WHAT YOU HAVE TO DO
Your answer must match the material exactly, line for line.

DATA RECORDS
□ □ □ □

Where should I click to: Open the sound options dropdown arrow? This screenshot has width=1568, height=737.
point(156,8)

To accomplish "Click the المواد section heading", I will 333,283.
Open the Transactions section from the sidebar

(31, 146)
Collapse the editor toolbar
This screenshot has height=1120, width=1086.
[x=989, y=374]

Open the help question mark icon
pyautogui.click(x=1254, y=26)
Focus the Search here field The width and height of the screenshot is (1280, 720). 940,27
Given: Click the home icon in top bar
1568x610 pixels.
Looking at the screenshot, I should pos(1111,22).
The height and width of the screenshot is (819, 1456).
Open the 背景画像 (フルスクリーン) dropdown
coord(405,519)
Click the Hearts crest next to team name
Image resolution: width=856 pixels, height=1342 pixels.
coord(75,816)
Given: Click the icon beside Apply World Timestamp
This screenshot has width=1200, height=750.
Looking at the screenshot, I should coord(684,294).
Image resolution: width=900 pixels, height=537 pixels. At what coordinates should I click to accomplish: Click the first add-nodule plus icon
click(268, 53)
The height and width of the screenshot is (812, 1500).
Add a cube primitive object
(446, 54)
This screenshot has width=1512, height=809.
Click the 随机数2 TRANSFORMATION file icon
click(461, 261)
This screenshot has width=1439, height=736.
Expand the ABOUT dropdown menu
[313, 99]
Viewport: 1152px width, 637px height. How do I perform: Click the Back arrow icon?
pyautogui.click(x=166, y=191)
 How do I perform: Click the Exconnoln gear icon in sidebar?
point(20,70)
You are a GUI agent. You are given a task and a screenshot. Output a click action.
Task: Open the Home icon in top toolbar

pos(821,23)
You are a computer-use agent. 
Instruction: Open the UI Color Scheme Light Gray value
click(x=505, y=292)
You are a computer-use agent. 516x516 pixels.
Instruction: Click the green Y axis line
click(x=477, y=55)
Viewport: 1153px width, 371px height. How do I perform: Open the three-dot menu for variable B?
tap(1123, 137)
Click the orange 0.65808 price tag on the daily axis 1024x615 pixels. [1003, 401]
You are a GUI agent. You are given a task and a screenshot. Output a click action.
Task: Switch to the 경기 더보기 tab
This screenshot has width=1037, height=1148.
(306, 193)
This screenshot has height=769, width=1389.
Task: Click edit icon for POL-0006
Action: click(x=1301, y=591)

□ □ □ □

RESPONSE TO THE TASK
Where should I click to: Open the sound options dropdown arrow? This screenshot has width=1568, height=737.
point(156,8)

To accomplish "Click the المواد section heading", I will 333,283.
Open the Transactions section from the sidebar

(31, 146)
Collapse the editor toolbar
This screenshot has height=1120, width=1086.
[x=989, y=374]

Open the help question mark icon
pyautogui.click(x=1254, y=26)
Focus the Search here field The width and height of the screenshot is (1280, 720). 940,27
Given: Click the home icon in top bar
1568x610 pixels.
Looking at the screenshot, I should pos(1111,22).
The height and width of the screenshot is (819, 1456).
Open the 背景画像 (フルスクリーン) dropdown
coord(405,519)
Click the Hearts crest next to team name
Image resolution: width=856 pixels, height=1342 pixels.
coord(75,816)
Given: Click the icon beside Apply World Timestamp
This screenshot has width=1200, height=750.
Looking at the screenshot, I should coord(684,294).
Image resolution: width=900 pixels, height=537 pixels. At what coordinates should I click to accomplish: Click the first add-nodule plus icon
click(268, 53)
The height and width of the screenshot is (812, 1500).
Add a cube primitive object
(446, 54)
This screenshot has width=1512, height=809.
Click the 随机数2 TRANSFORMATION file icon
click(461, 261)
This screenshot has width=1439, height=736.
Expand the ABOUT dropdown menu
[313, 99]
Viewport: 1152px width, 637px height. How do I perform: Click the Back arrow icon?
pyautogui.click(x=166, y=191)
 How do I perform: Click the Exconnoln gear icon in sidebar?
point(20,70)
You are a GUI agent. You are given a task and a screenshot. Output a click action.
Task: Open the Home icon in top toolbar

pos(821,23)
You are a computer-use agent. 
Instruction: Open the UI Color Scheme Light Gray value
click(x=505, y=292)
You are a computer-use agent. 516x516 pixels.
Instruction: Click the green Y axis line
click(x=477, y=55)
Viewport: 1153px width, 371px height. How do I perform: Open the three-dot menu for variable B?
tap(1123, 137)
Click the orange 0.65808 price tag on the daily axis 1024x615 pixels. [1003, 401]
You are a GUI agent. You are given a task and a screenshot. Output a click action.
Task: Switch to the 경기 더보기 tab
This screenshot has width=1037, height=1148.
(306, 193)
This screenshot has height=769, width=1389.
Task: Click edit icon for POL-0006
Action: click(x=1301, y=591)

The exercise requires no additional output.